§ **What needs to be done**:
Give back an exact copy of the lines in the records below, from the line that has "The image size is (405, 293)." through the line that has "This screenshot has height=434, width=790.", and nothing besides.

Material shown START

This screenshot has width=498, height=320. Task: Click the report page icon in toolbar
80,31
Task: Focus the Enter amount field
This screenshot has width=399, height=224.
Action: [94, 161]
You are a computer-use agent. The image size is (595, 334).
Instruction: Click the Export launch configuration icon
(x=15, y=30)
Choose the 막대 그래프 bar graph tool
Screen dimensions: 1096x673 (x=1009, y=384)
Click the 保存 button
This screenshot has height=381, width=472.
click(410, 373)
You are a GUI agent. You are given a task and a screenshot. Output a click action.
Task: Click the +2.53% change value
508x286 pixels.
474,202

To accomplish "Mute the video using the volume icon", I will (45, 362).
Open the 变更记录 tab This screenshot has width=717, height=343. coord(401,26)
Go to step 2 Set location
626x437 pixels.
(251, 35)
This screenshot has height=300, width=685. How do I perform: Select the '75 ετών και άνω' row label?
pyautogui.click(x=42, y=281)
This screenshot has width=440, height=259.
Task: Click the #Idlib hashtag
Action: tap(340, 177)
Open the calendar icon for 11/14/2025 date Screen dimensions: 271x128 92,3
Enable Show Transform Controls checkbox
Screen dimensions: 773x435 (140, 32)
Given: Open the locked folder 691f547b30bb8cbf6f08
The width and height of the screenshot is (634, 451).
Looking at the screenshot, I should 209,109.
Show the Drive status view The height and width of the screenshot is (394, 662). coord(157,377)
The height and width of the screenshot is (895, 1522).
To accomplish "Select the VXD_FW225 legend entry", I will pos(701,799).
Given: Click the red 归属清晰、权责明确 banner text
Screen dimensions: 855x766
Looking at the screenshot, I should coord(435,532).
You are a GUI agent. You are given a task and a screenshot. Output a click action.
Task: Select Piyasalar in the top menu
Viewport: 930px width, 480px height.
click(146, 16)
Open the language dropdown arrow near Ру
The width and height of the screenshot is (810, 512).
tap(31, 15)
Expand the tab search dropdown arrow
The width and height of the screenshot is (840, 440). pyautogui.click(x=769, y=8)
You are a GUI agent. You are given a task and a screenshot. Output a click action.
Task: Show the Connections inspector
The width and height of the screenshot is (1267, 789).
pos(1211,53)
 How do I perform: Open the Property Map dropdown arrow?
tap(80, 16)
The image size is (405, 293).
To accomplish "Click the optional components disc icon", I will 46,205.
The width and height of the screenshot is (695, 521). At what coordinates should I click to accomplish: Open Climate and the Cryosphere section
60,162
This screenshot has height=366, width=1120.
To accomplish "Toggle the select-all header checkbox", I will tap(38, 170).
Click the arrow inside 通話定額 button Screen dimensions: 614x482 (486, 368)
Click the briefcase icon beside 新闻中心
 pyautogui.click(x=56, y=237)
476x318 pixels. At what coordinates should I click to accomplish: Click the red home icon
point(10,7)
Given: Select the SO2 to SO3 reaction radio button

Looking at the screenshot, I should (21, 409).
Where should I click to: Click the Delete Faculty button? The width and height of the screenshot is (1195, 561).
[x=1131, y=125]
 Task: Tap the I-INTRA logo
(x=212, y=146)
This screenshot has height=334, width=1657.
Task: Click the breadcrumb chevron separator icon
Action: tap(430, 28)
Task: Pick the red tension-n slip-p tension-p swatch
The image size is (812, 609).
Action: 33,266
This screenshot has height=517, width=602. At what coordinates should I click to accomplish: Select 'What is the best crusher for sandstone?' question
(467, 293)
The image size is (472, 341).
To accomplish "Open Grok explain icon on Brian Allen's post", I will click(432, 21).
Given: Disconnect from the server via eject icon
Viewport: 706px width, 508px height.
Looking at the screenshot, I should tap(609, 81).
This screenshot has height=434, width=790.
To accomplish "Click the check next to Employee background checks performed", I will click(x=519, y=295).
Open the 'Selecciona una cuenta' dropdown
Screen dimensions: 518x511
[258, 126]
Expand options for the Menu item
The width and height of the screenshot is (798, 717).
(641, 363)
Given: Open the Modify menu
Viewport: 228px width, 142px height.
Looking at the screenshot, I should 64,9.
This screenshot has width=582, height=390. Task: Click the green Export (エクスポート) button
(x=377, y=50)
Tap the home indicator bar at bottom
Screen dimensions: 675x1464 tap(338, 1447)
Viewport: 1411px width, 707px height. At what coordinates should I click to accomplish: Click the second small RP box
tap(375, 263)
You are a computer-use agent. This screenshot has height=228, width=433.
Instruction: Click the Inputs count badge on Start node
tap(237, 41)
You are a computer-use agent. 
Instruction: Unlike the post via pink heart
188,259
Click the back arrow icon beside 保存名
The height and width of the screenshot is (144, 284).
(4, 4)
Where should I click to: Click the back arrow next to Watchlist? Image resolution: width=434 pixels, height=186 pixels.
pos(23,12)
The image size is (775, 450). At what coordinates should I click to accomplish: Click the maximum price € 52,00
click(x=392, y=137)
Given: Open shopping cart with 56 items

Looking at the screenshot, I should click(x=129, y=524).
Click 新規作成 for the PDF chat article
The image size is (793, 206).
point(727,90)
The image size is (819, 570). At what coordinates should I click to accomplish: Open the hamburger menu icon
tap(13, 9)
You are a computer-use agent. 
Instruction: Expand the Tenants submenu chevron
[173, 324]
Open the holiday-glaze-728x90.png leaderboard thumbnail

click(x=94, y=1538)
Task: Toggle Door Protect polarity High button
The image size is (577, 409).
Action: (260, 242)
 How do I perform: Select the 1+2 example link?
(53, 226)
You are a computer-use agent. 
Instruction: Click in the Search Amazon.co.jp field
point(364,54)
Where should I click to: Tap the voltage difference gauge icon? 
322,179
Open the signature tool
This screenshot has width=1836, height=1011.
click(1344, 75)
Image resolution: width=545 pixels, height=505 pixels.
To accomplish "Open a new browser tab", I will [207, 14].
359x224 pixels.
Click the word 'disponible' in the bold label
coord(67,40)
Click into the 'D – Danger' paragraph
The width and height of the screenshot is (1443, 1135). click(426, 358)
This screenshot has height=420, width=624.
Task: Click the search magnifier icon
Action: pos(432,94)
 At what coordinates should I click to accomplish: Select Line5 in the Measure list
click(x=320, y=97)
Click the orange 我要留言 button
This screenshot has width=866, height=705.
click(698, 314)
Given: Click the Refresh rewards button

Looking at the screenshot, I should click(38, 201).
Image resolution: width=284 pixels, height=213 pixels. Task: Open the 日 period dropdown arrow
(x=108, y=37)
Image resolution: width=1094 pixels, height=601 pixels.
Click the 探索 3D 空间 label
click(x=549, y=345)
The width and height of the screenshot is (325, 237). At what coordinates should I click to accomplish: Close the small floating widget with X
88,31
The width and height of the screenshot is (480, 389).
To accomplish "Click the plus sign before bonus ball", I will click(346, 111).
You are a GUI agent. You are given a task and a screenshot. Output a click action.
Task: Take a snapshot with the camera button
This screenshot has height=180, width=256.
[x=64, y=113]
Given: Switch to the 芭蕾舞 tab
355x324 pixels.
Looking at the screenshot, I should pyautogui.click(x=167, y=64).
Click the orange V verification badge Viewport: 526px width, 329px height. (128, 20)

Material shown END

§ **Result**:
The image size is (405, 293).
To accomplish "Click the optional components disc icon", I will 46,205.
The width and height of the screenshot is (695, 521). At what coordinates should I click to accomplish: Open Climate and the Cryosphere section
60,162
This screenshot has height=366, width=1120.
To accomplish "Toggle the select-all header checkbox", I will tap(38, 170).
Click the arrow inside 通話定額 button Screen dimensions: 614x482 (486, 368)
Click the briefcase icon beside 新闻中心
 pyautogui.click(x=56, y=237)
476x318 pixels. At what coordinates should I click to accomplish: Click the red home icon
point(10,7)
Given: Select the SO2 to SO3 reaction radio button

Looking at the screenshot, I should (21, 409).
Where should I click to: Click the Delete Faculty button? The width and height of the screenshot is (1195, 561).
[x=1131, y=125]
 Task: Tap the I-INTRA logo
(x=212, y=146)
This screenshot has height=334, width=1657.
Task: Click the breadcrumb chevron separator icon
Action: tap(430, 28)
Task: Pick the red tension-n slip-p tension-p swatch
The image size is (812, 609).
Action: 33,266
This screenshot has height=517, width=602. At what coordinates should I click to accomplish: Select 'What is the best crusher for sandstone?' question
(467, 293)
The image size is (472, 341).
To accomplish "Open Grok explain icon on Brian Allen's post", I will click(432, 21).
Given: Disconnect from the server via eject icon
Viewport: 706px width, 508px height.
Looking at the screenshot, I should tap(609, 81).
This screenshot has height=434, width=790.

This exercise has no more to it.